Part of the debate – in the Senedd at 5:01 pm on 20 September 2016.
I thank you very much for those questions and also thank you for the very constructive session that we had with committee in which we explored in quite some detail the aspects of physical activity to which you referred. You asked about the statistics—the figure of £51 million as a cost to the NHS every year in terms of the lack of physical activity. That figure was given to us by Public Health Wales. They’ve done a scoping exercise, looking at the economic cost of various things such as domestic violence, mental health, physical inactivity, smoking and many other aspects as well in a new document called ‘Making a Difference’. It’s a shorter document, but underpinned by a robust evidence base, looking at these various aspects. Although this just specifically relates to the physical inactivity’s cost to the NHS, obviously there is a much wider cost in terms of costs to the economy, for example, costs to people’s own quality of life and so on, as well. So, this was just looking at one of those aspects.
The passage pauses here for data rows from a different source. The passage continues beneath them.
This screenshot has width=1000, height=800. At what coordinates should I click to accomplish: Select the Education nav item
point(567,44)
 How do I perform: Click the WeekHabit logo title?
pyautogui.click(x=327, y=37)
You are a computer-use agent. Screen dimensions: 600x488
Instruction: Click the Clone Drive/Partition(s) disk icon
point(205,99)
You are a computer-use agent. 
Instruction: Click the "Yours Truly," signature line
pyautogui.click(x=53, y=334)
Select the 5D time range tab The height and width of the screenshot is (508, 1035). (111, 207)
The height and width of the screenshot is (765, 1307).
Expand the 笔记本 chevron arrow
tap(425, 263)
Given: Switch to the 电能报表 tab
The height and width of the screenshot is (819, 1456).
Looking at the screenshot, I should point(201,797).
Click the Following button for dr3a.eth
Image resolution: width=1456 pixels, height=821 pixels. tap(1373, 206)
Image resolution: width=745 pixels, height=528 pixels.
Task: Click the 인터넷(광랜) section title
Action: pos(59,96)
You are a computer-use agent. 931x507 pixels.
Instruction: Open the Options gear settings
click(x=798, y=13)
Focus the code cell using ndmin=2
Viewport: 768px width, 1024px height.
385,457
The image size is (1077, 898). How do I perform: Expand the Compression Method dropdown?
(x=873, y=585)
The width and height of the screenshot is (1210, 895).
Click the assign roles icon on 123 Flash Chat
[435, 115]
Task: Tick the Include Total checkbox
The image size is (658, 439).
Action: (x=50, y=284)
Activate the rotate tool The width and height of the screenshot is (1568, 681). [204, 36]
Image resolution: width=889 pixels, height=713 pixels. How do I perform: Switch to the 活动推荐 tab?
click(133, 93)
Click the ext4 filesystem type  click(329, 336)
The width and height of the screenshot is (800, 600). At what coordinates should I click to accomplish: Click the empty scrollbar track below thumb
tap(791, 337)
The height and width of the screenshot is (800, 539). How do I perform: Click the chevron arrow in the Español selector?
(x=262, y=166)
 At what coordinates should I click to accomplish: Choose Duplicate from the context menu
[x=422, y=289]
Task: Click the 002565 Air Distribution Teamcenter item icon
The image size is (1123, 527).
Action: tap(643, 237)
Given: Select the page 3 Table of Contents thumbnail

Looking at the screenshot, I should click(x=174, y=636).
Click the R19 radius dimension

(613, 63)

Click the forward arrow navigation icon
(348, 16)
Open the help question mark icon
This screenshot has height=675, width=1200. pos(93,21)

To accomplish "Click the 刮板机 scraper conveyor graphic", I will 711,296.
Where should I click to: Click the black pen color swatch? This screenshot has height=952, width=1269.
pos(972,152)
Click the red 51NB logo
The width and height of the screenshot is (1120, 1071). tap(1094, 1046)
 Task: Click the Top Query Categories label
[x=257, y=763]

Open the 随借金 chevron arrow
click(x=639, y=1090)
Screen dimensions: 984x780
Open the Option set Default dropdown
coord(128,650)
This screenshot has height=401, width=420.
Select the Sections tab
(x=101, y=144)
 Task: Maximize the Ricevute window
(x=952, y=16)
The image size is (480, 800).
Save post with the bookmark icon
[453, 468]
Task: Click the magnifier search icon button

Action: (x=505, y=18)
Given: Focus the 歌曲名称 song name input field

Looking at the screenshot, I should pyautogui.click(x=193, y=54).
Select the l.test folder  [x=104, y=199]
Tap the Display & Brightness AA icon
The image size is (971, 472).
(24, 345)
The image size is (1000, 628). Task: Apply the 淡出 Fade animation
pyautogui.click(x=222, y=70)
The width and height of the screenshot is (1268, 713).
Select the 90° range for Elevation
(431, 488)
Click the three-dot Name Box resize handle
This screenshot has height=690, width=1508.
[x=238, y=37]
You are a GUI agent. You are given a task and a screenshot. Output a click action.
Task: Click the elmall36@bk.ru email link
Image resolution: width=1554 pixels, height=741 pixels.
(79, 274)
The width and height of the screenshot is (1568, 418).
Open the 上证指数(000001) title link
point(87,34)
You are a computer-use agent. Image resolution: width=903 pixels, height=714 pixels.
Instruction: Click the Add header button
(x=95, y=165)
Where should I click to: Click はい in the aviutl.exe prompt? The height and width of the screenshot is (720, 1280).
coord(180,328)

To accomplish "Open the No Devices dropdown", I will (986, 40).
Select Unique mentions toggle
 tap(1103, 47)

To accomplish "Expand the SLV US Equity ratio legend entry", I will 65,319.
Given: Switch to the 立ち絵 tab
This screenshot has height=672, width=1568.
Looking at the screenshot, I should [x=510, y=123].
You talked about the importance of getting children engaged with active travel at a very, very early stage in their lives, and we’re completely on the same page there. I think our eco-schools programme has a particular role to play in that. Over 860 schools in Wales have already achieved the international Green Flag award for the work that they’ve been doing on eco-schools and, as part of that, they’ve been looking at things—there are walk-to-school days, for example, and walking-bus programmes. Schools have junior road safety officers, and in some of those schools they’ll be making bespoke parking tickets to put on the cars of parents who have perhaps parked insensitively and inappropriately on pavements and so on outside schools. I think that having a message perhaps from a child that is handwritten is much more powerful than politicians and others telling parents where they should and shouldn’t park and so on. I think children have a really important role to play in this particular agenda.
We’re trying to make sure that children are also safe on the roads from the youngest age as well, which is why, through the Cabinet Secretary for Economy and Infrastructure’s department, we’re identifying and creating safe routes to schools for walking and cycling, and that’s very central to the active travel Act. Nearly £800,000 is also paid to local authorities for child pedestrian training, and 17,000 primary school children have benefited from that. That’s about helping children have confidence to walk to school, but also making them understand what they need to do to keep themselves safe whilst doing so. Over £0.5 million is also paid to local authorities for national standard cycle training, which benefits 15,000 primary school pupils a year as well. Cardiff is receiving a grant at the moment to pilot some new approaches to refresher training for children as well, because we can teach this at a certain point, but then we want to see whether there is a benefit actually to offering refresher training and perhaps more detailed training that is more age-appropriate for them as they grow older.
On the issue of infrastructure, we’ve made it very clear—and I spoke to my colleague, the Cabinet Secretary, earlier about this today as well—how important it is that the major infrastructure projects and all infrastructure projects have active travel at the heart, really, because we have an Act in Wales that is there to promote active travel. So, it should be done looking at integrated transport in the wider sense, so including walking and cycling opportunities as well.